Cooper is, quite proudly, regarded as one of the best-dressed players on the UW roster, a credit to his dad’s influence. The twins — Deontrae is a senior wide receiver at Colorado State-Pueblo — also got their work ethic from their dad, who set up car-tire obstacle courses in their Perris, Calif., yard for his teenage sons to train on.
“He was big on his style,” Cooper said. “I think what was most important was just the vision he had for me and my brother and what he wanted to see us do. And the fact that he won’t be here to see it, it makes me want to make sure it still gets done.”
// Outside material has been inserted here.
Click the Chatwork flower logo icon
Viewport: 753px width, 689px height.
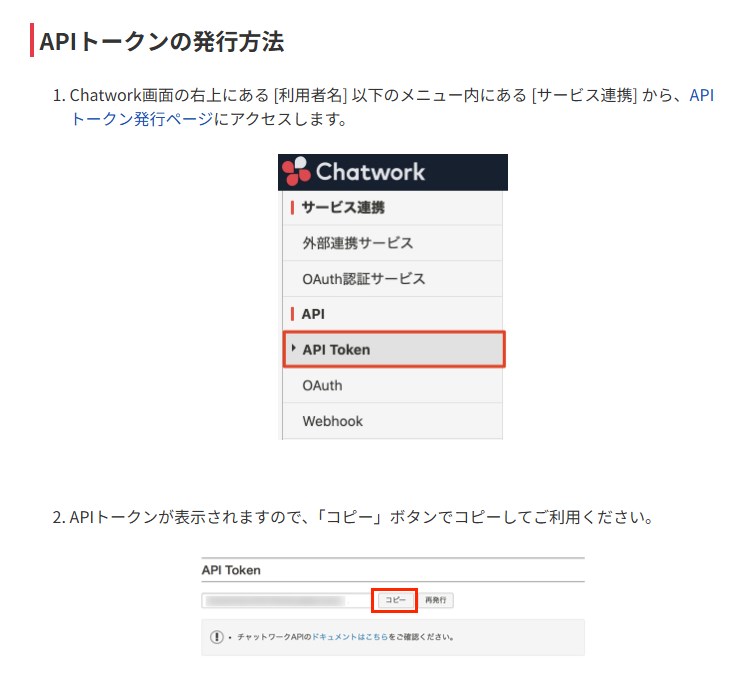tap(297, 172)
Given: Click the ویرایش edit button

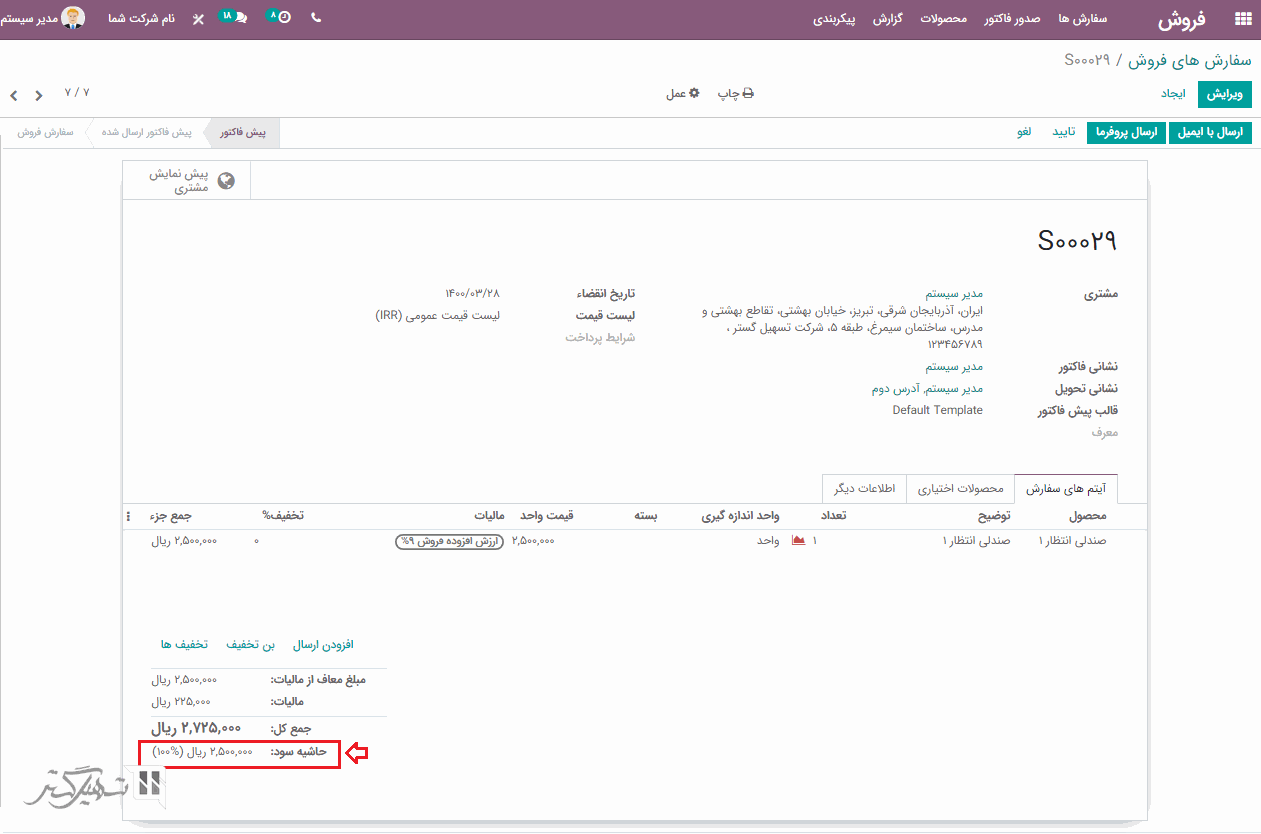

The story of Cooper’s perseverance at UW has been well chronicled, and rightfully so. One of the most respected players in the locker room, he is entering his sixth season with the Huskies — his third in a row on the field after his first three seasons were undone by three torn ACL in his knees.
Last year, in UW’s crowded backfield, Cooper played in all 14 games and made the first two starts of his career; he finished the season with 63 carries for 285 yards, plus one touchdown reception.
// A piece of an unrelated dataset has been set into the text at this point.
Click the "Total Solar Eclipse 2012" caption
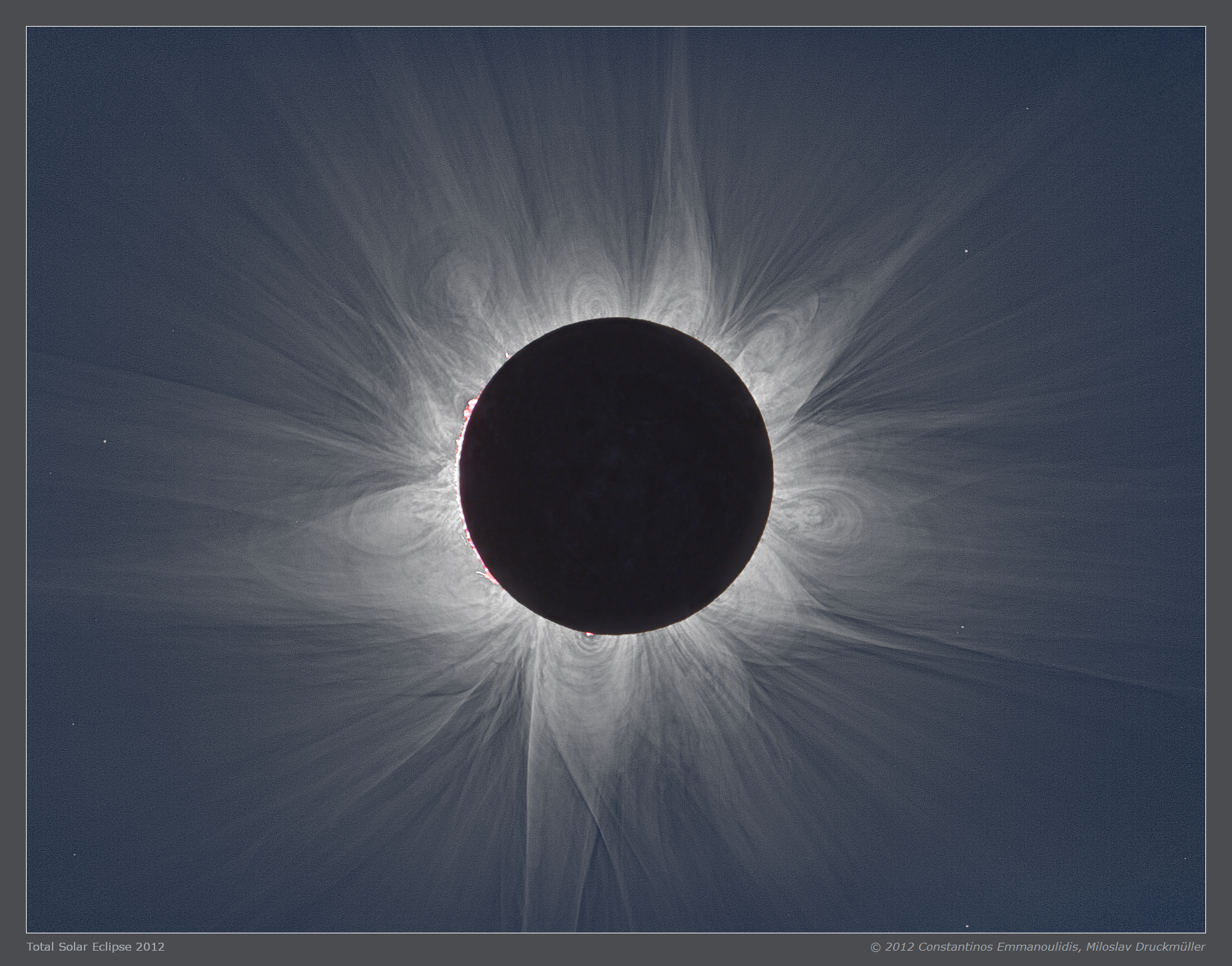 (x=95, y=946)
At 23, Cooper has already earned two undergraduate degrees and is working on his master’s in UW’s Intercollegiate Athletics Leadership Program. His goal is to one day be a college athletic director. But first, he wants to give everything he has to achieve he dream of playing in the NFL.
“I just feel confident,” he said. “I don’t want to get too confident, but it’s time to take that next step and tear the roof off. I’m just so anxious and excited about this opportunity.”
Miles played through pain
As UW’s starting quarterback last fall, Cyler Miles quietly played through a chronic hip injury, UW coach Chris Petersen revealed Thursday. The injury ultimately forced Miles to retire from the sport with two season of eligibility remaining.
“Cyler’s a tough kid. He really is,” Petersen said. “He never missed a practice or anything, but it was bothering him, and it got worse after the season. It continually got worse. In fact, we had to take him out of his training. … It was just too much and it wasn’t healing. Then when we really looked at it, it was going to maybe never heal the way it needed to, for him to get back to where he want to be.”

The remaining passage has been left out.